Sheriff David Morgan said Thursday that Tice told investigators he had "father and son relationship" with Leonard Patrick Gonzalez Jr., the 35-year-old karate instructor investigators have described as the group's ringleader. Another of the eight suspects arrested in the killings has told investigators that it was Gonzalez who shot and killed the couple.
In court Friday, Frederick Lee Thornton, 19, and Gary Lamont Sumner, 30, made brief appearances as state Attorney Bill Eddins requested their arraignments be delayed one week so that he could take the case to a grand jury.

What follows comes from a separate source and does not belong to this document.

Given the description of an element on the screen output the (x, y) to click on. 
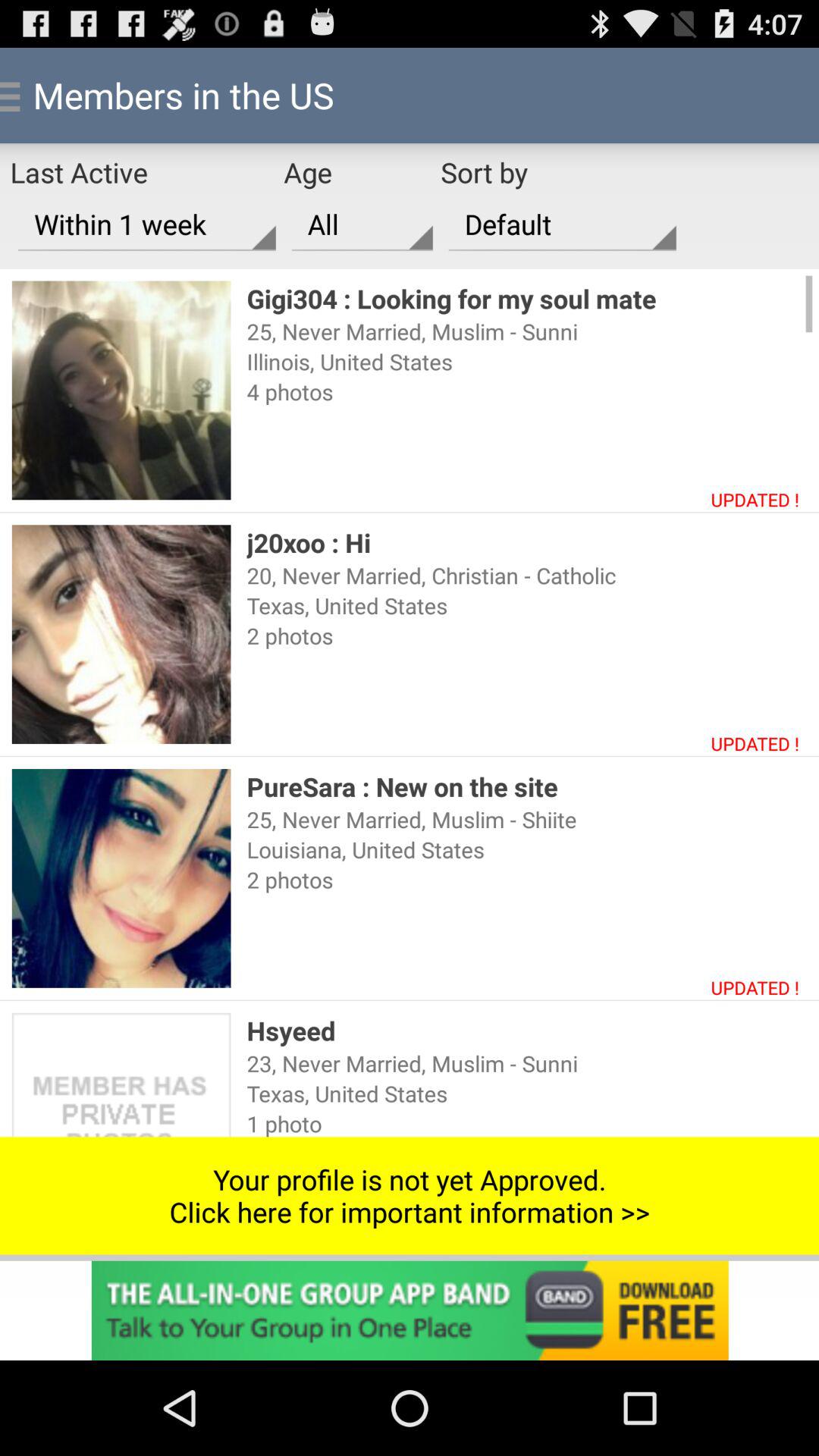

Court proceedings for several other of the men arrested in the case were also delayed Thursday.
Eddins has said he will ask the grand jury to indict the group for capital murder, a move that could allow him to seek the death penalty. Seven men, including a 16-year-old who prosecutors have decided to charge as an adult, had faced second-degree murder charges. Eddins is now asking the grand jury to upgrade the charges.
Under Florida law, only a grand jury can indict a defendant for capital murder. If convicted, the penalty is either death or life in prison.
Also charged as an accomplice in the case is Pamela Long Wiggins, 47, an antique shop owner who had rented a home to Gonzalez. Investigators found a safe from the Billings' home in her backyard. Wiggins' attorney has pleaded not guilty on her behalf.